> _Exercise aim_
Give back the lines of each item below word for word, leaving out the pictures.

> _Rows_

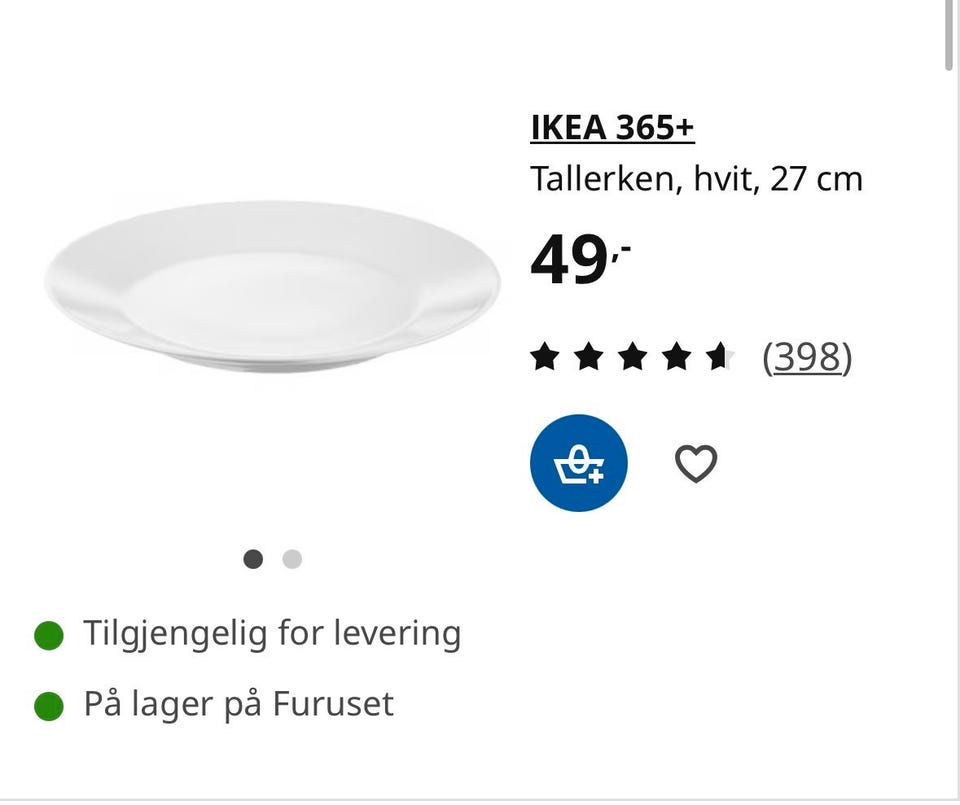The image size is (960, 805).
Task: Click the third rating star
Action: (632, 357)
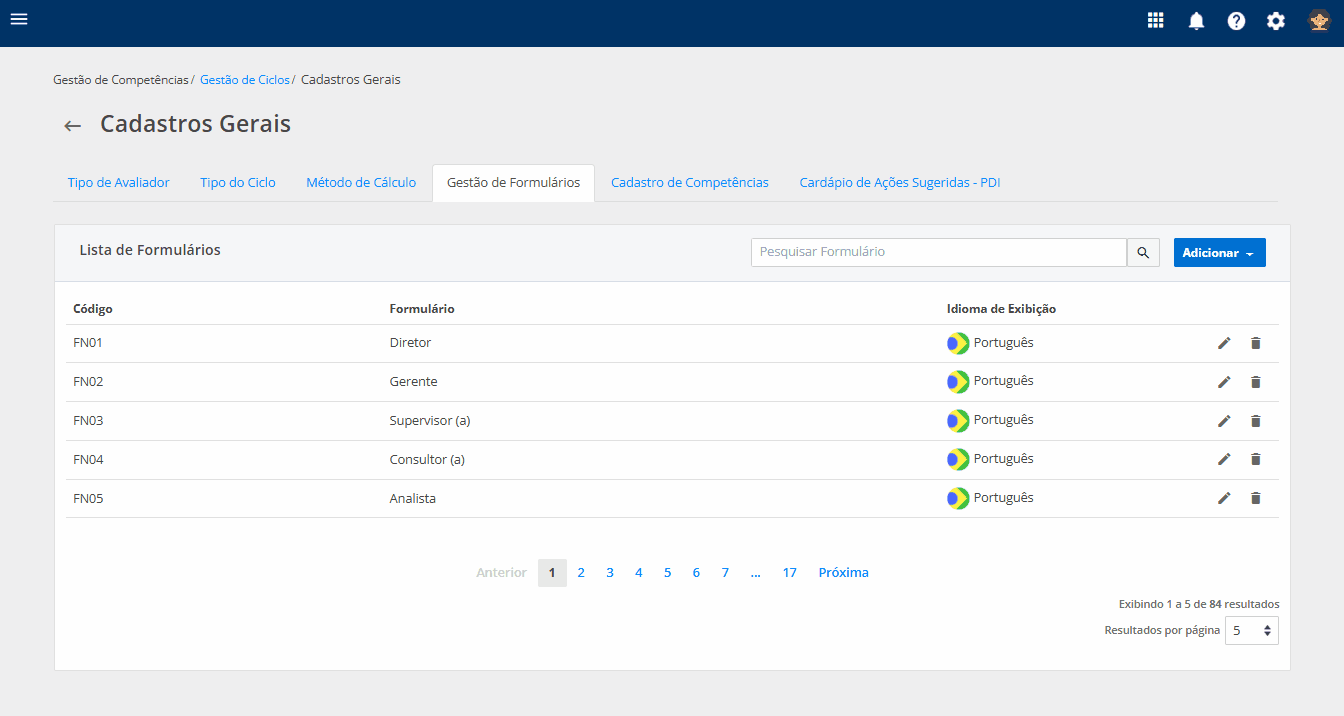Delete the Analista form row

[1256, 498]
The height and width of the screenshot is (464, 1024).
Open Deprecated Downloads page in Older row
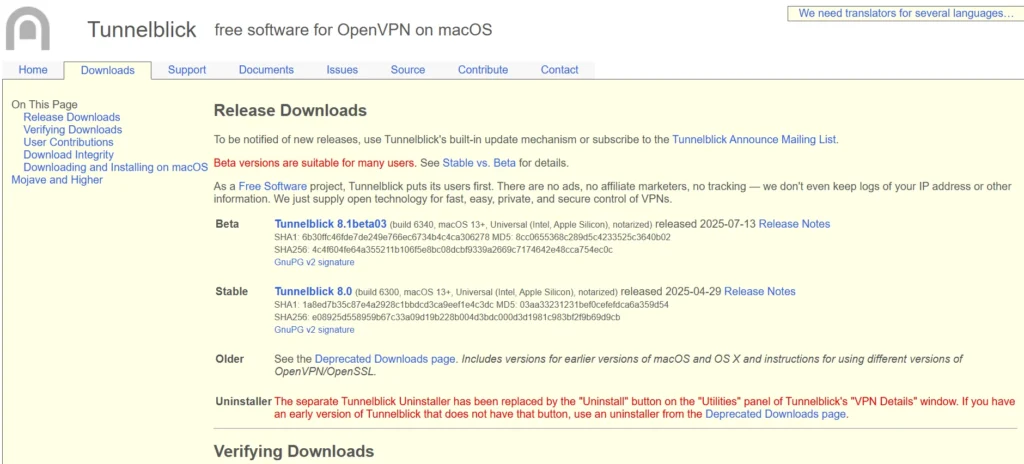[x=385, y=359]
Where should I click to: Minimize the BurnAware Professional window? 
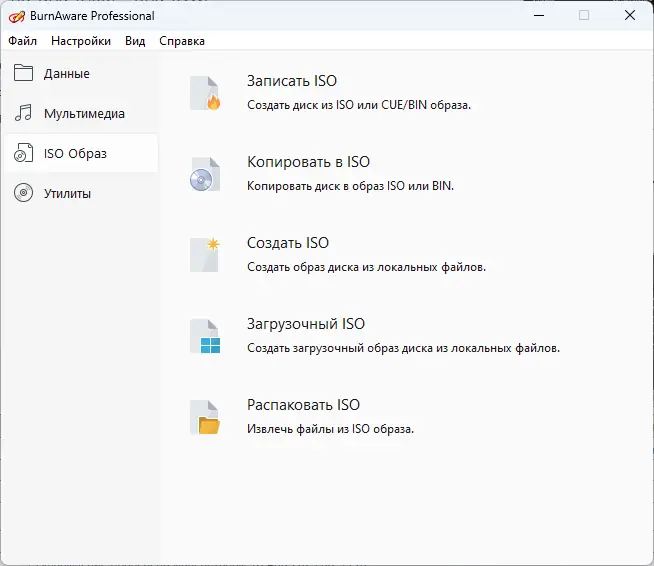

> _Task answer_
The image size is (960, 805).
Task: Click the third rating star
Action: (632, 357)
Delete the Analista form row

[1256, 498]
The height and width of the screenshot is (464, 1024).
Open Deprecated Downloads page in Older row
[x=385, y=359]
Where should I click to: Minimize the BurnAware Professional window? 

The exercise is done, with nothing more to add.